3) Criou no último ano um mercado consumidor interno vigoroso, que vem sustentando o crescimento, embora ao custo de maior pressão inflacionária.

4 ) Dispõe de um sólido mercado de capitais e bancário, que não se envolveu com a crise americana e européia. Há saída de investidores financeiros, sim, para cobrir perdas externas, mas isso está sedo compensado pelo ingresso de investimentos diretos, que vêm para ficar.

5 ) As reservas cambiais, que cobrem agora a dívida externa, mesmo sendo um resultado simbólico e ao custo do endividamento interno, permitirão resistir a turbulências mais fortes.
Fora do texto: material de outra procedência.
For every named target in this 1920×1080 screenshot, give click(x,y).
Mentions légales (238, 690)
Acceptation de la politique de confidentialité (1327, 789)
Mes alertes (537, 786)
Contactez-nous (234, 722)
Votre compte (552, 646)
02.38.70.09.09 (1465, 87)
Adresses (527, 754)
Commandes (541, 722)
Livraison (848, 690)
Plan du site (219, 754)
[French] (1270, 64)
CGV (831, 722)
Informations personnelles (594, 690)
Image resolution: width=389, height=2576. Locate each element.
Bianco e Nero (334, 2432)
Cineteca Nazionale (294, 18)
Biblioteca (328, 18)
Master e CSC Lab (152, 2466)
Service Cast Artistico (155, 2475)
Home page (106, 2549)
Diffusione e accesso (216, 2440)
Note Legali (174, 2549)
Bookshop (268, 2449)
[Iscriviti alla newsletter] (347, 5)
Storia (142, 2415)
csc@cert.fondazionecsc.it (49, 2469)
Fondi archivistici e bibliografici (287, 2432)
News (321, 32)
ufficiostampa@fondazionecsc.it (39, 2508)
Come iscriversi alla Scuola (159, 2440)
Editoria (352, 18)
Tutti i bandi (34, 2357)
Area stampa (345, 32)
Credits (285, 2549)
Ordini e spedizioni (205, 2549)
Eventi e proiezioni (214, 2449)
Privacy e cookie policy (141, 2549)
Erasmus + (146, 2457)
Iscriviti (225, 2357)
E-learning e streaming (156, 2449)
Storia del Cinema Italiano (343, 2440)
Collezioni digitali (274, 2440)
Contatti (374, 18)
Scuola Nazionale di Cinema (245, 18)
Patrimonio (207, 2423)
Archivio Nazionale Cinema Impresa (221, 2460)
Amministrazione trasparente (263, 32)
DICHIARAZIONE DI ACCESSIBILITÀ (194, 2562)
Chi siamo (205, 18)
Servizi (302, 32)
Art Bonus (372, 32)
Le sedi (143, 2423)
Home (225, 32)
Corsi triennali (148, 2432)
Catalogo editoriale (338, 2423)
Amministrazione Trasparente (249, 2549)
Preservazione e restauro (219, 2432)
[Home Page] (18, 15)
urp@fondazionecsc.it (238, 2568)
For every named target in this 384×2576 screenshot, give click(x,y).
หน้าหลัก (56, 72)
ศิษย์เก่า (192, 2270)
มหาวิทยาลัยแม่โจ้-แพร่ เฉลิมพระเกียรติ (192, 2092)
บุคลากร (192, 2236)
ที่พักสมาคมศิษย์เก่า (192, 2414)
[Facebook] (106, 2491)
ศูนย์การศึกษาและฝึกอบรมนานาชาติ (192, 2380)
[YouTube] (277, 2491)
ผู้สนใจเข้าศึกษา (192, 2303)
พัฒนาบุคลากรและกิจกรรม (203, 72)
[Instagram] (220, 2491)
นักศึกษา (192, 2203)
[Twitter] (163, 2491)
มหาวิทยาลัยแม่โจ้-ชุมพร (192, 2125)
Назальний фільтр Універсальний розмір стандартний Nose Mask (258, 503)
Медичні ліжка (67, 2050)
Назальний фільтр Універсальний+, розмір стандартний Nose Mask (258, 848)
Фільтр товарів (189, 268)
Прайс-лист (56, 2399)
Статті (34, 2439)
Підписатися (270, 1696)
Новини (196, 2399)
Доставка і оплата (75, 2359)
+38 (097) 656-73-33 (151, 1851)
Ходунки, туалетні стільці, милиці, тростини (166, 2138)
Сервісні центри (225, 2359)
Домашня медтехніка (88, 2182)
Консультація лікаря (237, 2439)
Mesmo crescendo menos, neste ano, estamos ainda bem em meio ao vendaval que assola o mercado financeiro mundial. Mas há riscos. Por causa do câmbio, vamos importar mais, o que prejudica a nossa indústria, e expandir menos as exportações, por causa da retração do comércio mundial.

Este é o cenário externo para o Brasil nos dias de hoje. É hora de aproveitar esse clima, para nós ainda ameno, e agir com urgência para evitar que a economia se retraia ainda mais.

Há tempestades rugindo lá fora e, mesmo protegidos, não seremos uma espécie de ilha ensolarada por muito tempo.